▸ Document section:
-- begin --

Prior Credit Facility
Upon emergence from bankruptcy, the Company entered into a revolving credit facility, as the borrower, with KeyBank National Association, as the administrative agent, and certain lenders party thereto (the “Prior Credit Facility”). The borrowing base was $191.7 million and had a maturity date of March 31, 2021.
The Prior Credit Facility stated the Company's leverage ratio of indebtedness to EBITDAX was not to exceed 3.50 to 1.00, the minimum current ratio had to be 1.00 to 1.00, and the minimum interest coverage ratio of trailing twelve-month EBITDAX to trailing twelve-month interest expense had to be 2.50 to 1.00 as of the end of the respective fiscal quarter. During the period the Prior Credit Facility was outstanding, the Company was in compliance with all covenants.

The Prior Credit Facility provided for interest rates plus an applicable margin to be determined based on LIBOR or a base rate, at the Company’s election. LIBOR borrowings bore interest at LIBOR, plus a margin of 3.00% to 4.00% depending on the utilization level, and the base rate borrowings bore interest at the Reference Rate, as defined in the Prior Credit Facility, plus a margin of 2.00% to 3.00% depending on the utilization level.

-- end --

▸ Data extract:
-- begin --

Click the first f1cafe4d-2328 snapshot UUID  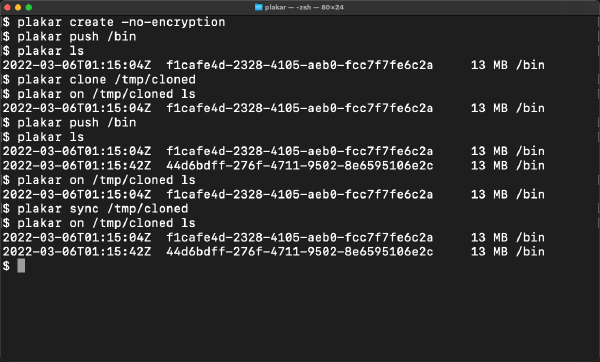300,65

-- end --

In the credit facility passage, list each financial ratio requirement that the Prior Credit Facility set, with its limit. The material after the credit facility passage comes from a different source.

▸ Exercise answer:
- Leverage ratio of indebtedness to EBITDAX: not to exceed 3.50 to 1.00
- Current ratio: minimum of 1.00 to 1.00
- Interest coverage ratio of trailing twelve-month EBITDAX to trailing twelve-month interest expense: minimum of 2.50 to 1.00